## What you are asked to do:
Take the entries below and print, exactly, the stretch from the line containing "The image size is (1051, 1148)." through the line containing "has height=510, width=765.", both included.

Data for this exercise below:

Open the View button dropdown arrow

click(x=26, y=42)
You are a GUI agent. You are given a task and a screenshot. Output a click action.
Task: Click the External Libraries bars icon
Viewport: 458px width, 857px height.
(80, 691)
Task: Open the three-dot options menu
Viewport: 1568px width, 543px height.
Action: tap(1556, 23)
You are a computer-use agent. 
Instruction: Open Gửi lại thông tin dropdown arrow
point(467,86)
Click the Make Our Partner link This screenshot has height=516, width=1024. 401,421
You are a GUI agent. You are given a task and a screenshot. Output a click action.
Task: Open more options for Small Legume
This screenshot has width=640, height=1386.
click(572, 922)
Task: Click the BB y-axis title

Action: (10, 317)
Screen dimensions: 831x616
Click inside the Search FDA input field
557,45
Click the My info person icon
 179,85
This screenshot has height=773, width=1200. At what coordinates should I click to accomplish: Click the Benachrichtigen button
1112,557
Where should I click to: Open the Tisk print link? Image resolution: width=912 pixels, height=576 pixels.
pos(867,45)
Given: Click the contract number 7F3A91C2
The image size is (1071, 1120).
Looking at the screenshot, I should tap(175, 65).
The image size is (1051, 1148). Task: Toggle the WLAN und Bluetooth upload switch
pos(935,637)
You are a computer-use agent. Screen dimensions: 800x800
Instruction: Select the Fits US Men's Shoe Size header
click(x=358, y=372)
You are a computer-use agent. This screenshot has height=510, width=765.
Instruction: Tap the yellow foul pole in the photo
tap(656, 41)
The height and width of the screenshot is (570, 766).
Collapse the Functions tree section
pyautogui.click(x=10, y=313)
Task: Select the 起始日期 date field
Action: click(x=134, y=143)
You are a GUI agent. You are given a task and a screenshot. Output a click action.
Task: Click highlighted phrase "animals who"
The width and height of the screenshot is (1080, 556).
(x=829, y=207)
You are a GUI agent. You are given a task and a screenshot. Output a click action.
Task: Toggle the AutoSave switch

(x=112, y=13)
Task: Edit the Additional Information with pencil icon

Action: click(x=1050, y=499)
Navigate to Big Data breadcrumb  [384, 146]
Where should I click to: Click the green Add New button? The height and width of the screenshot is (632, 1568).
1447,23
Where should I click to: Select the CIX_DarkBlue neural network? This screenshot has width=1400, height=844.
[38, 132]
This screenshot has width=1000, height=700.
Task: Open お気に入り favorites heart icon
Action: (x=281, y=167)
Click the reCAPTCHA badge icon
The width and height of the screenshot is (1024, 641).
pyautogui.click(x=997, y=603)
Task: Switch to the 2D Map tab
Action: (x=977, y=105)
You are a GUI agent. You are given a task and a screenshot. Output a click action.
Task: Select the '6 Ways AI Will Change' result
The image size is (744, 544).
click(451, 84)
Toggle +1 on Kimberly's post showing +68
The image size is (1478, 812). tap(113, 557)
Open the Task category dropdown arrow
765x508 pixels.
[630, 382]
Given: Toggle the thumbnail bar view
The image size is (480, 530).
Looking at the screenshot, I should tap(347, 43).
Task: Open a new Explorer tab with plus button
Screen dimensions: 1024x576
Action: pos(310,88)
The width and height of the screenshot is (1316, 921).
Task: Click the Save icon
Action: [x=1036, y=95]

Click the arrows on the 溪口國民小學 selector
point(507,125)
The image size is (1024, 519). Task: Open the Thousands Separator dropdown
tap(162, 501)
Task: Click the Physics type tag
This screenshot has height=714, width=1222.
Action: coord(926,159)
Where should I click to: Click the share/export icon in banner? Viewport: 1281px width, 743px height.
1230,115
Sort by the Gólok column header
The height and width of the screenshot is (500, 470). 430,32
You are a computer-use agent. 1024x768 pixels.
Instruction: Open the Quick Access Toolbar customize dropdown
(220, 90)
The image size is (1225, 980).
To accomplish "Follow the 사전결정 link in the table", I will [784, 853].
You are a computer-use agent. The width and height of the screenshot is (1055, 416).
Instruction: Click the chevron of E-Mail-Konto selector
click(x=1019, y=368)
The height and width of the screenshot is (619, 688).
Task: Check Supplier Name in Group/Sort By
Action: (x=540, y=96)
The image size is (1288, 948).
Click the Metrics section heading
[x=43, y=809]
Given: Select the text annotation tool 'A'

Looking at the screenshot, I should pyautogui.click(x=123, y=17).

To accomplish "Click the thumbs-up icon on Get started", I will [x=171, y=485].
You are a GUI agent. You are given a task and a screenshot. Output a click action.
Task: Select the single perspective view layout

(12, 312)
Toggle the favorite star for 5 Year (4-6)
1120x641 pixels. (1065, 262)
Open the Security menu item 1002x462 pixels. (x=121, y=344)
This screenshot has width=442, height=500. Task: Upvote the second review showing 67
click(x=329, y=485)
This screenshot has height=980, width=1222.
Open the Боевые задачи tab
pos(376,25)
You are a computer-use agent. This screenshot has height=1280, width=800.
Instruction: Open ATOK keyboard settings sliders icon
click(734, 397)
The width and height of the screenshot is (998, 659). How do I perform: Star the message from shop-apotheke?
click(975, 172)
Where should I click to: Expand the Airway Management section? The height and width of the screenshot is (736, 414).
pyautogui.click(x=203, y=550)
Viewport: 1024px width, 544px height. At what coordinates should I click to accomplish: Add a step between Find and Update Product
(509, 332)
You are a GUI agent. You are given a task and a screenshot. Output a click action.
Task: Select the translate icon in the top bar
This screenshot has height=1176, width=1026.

End of Data for this exercise.

## Result for this task:
The image size is (1051, 1148). Task: Toggle the WLAN und Bluetooth upload switch
pos(935,637)
You are a computer-use agent. Screen dimensions: 800x800
Instruction: Select the Fits US Men's Shoe Size header
click(x=358, y=372)
You are a computer-use agent. This screenshot has height=510, width=765.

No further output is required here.